I noted a few weeks ago that, given the ultra-low repairability of the new MacBook Pro, I was buying AppleCare for the first time. Pretty much anything going wrong with the machine – RAM, SSD, Touch Bar, even the power switch – is likely to require a whole new motherboard. And given that the screen is bonded into the lid of the case, we can also forget about repairing that.
So I bit the bullet and handed over the cash for an AppleCare policy. What we need when buying AppleCare is the 15-character registration code. What we actually get is a cardboard box containing not just one but two separate booklets totalling 92 pages …
Booklet one has a semi-rigid cover and is 66 pages long – or 72 if we count the six blank pages at the end. Booklet two is all-paper and 26 pages long. Plus the carbon cost of the process of delivering the pieces of paper to our door.
This is clearly nuts from an environmental perspective. Why is Apple sending all these dead trees when a simple email would do the job? I get that it has a legal obligation to supply the terms & conditions in a bunch of different languages, but given I can insure my house and car without any physical bits of paper, I can’t believe there’s a legal requirement for the small-print for a computer insurance policy to be in paper form.
But AppleCare also fails a basic usability test – the one thing you’d expect Apple to get right. There are three different barcodes and numbers printed on the box, none of which are the one you need. The actual registration code you need is badly printed in the tiniest of characters on a sticker on the front of the less official-looking of the two booklets.
Not only that, but we’re not done yet. To actually activate the policy we just bought – the one Apple knows we just bought – ‘you must register to activate your Plan.’
Now, I fully accept that Apple sells AppleCare policies through third-party companies as well as directly, so it wouldn’t necessarily be aware of all sales. But when we buy direct from Apple’s own website, as I did, would it be too much trouble for the company to register it for us?

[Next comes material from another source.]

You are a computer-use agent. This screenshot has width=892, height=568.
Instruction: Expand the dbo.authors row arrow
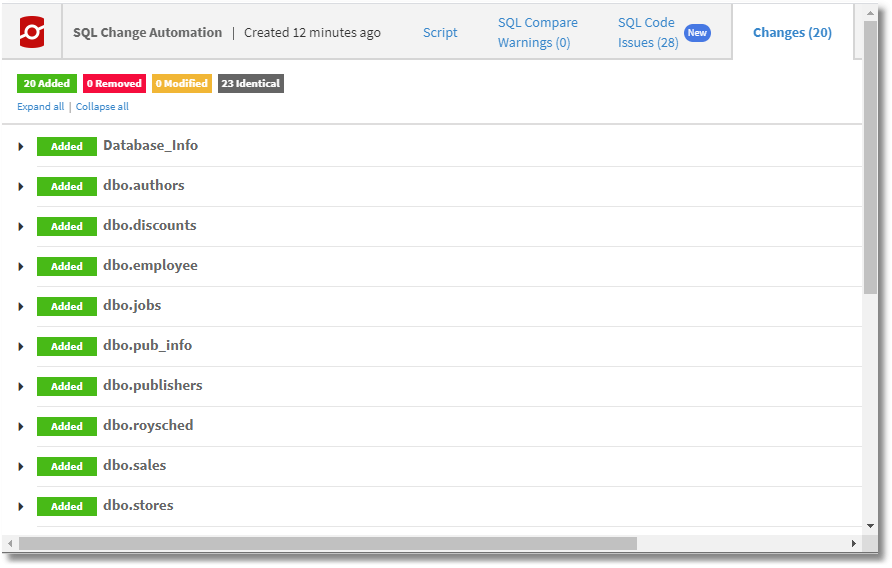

Do you agree? Or do you prefer to have everything in paper form and to register the policy yourself? Let us know in comments.
Update: It appears there are three separate processes in the UK at least, depending on when and how AppleCare is purchased. If purchased with the machine, it is electronic with auto-registration. If purchased via a retail store, it is electronic and the employee registers it for you. If bought from the online store after the machine, it is paper based and you have to register it manually when the system can’t tie it to a Mac purchase.